7/11 : Dompter l’incertitude par l’apprentissage
Le rythme des présentations ne faiblit pas. Arrive justement celle du Pr Christine Ammirati, conseillère santé au ministère de l’Enseignement supérieur, de la Recherche et de l’Innovation, consacrée à l’incertitude cognitive. Quels sont les mécanismes de la décision ? Comment raisonne-t-on pour décider ? Comment apprendre à décider dans l’incertitude ? Telles sont les questions qui ont été lancées depuis l’estrade pour se diffuser dans les esprits. Pour Christine Ammirati, une partie de la réponse se trouve dans notre capacité à nous confronter à des expériences dynamiques et complexes, à s’entraîner à la flexibilité et à la collaboration. Et de reprendre les mots du chercheur Patrick Lagadec pour mieux conclure : « Il ne s’agit pas de prévoir l’imprévisible mais de s’entraîner à lui faire face. » Cela fait deux ans que nous travaillons ensemble [cf crise sanitaire] ; ce « ensemble » est quand même ce qui compte le plus pour pouvoir raisonner dans l’incertitude.»

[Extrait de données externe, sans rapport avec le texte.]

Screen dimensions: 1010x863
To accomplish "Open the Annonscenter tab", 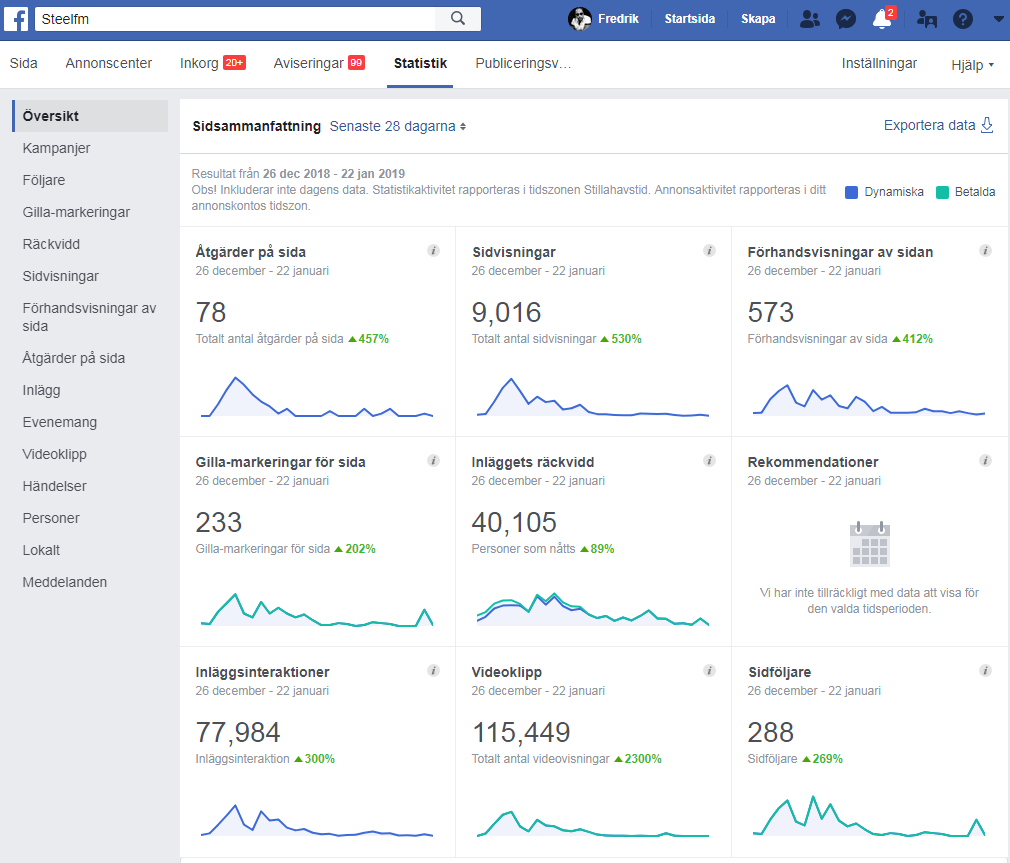I will tap(109, 63).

8/11 : Le conseil scientifique vu de l’intérieur
Après chercher et enseigner, « Soigner en pilotant l’incertitude » était le troisième et dernier chapitre de cette première journée. Pour nourrir cette discussion, plusieurs personnalités désormais connues des Français, dont Jean-François Delfraissy, à la tête du Conseil scientifique auprès de l’Elysée. Avec son collègue Bruno Lina, le Pr Delfraissy est revenu sur les vingt-et-un mois de crise qui viennent de s’écouler. L’assistance aura notamment appris qu’après deux cent soixante-cinq réunions tenues, cinquante avis rendus, vingt-cinq notes d’alerte rédigées, et malgré quelques moments de tensions, « le conseil scientifique reste un groupe uni ». Aussi, si l’interaction scientifiques-politiques s’est globalement déroulée dans un climat de confiance et de respect, s’accordant sur de nombreux points (notamment le passe sanitaire), Jean-François Delfraissy a regretté qu’un comité citoyen n’ait pas été associé dès le départ aux discussions. Une « erreur », juge-t-il aujourd’hui.

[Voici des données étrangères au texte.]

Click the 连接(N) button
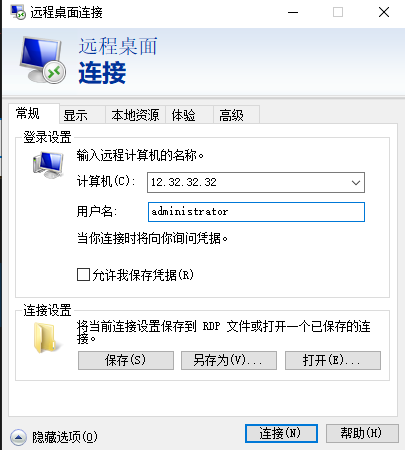 (281, 433)

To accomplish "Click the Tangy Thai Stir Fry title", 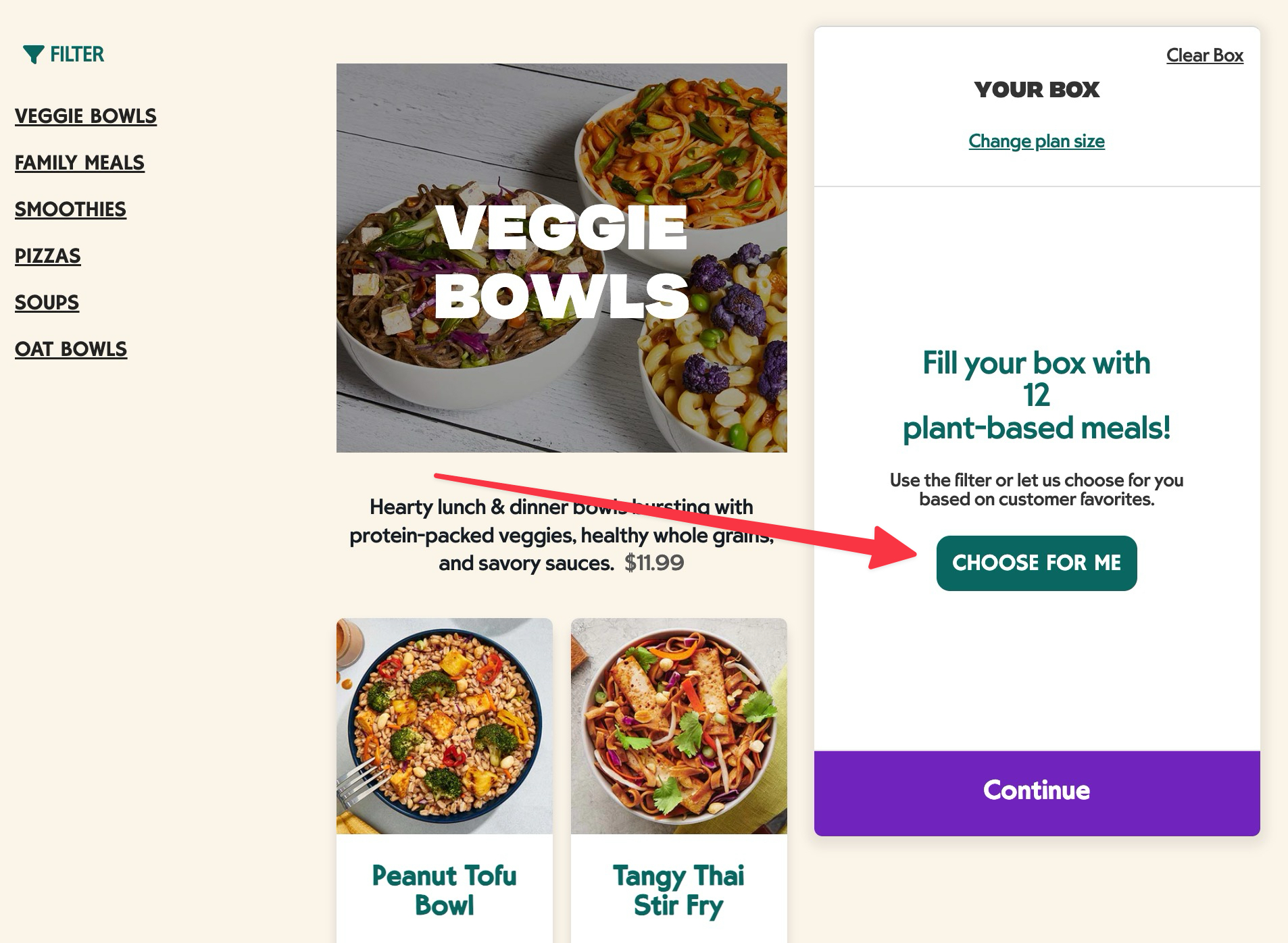I will coord(678,890).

9/11 : « Depuis deux ans, on a réappris à agir face aux drames annoncés »
La dernière table ronde de la journée (Faire face : comment ?) aura permis de croiser plusieurs témoignages de représentants des CHU, dont ceux du Pr Olivier Claris (HCL) et de François Crémieux, ancien adjoint de Martin Hirsch (APHP), récemment descendu à Marseille pour diriger l’APHM. « Notre société était l’une des moins préparées à cet événement, là où beaucoup de communautés humaines connaissent des situations de guerre, etc. Depuis deux ans, on a réappris à agir face aux drames annoncés. », a notamment dit François Crémieux, qui s’est aussi exprimé sur le débat actuel COVID/T2A. Son avis est plutôt tranché : « C’est consternant. On ne peut pas analyser les enjeux des crises actuelles avec nos outils d’hier. » Et d’ajouter, pour prolonger : « Il faudrait que l’on retienne les enseignements de ce que l’événement nous a dit de notre système, et non pas ce qu’il est venu confirmer ou infirmer de ce que l’on pensait avant.»
10/11 : Le CHU, modèle de modernité et d’excellence selon Olivier Véran
Vendredi 10 décembre, le ministre de la santé et des solidarités Olivier Véran s’est présenté dès 8h50 pour s’adresser à la communauté hospitalo-universitaire. S’il a rapidement déclaré ne pas « éluder les difficultés » que traverse l’hôpital public, amplifiées par une crise sanitaire agissant comme une « goutte d’eau dans un vase qui s’était rempli depuis des décennies », Olivier Véran a écarté toute remise en cause du modèle des CHU de 1958. Au contraire, ces derniers restent à ses yeux « un outil puissamment moderne, flexible et réactif ».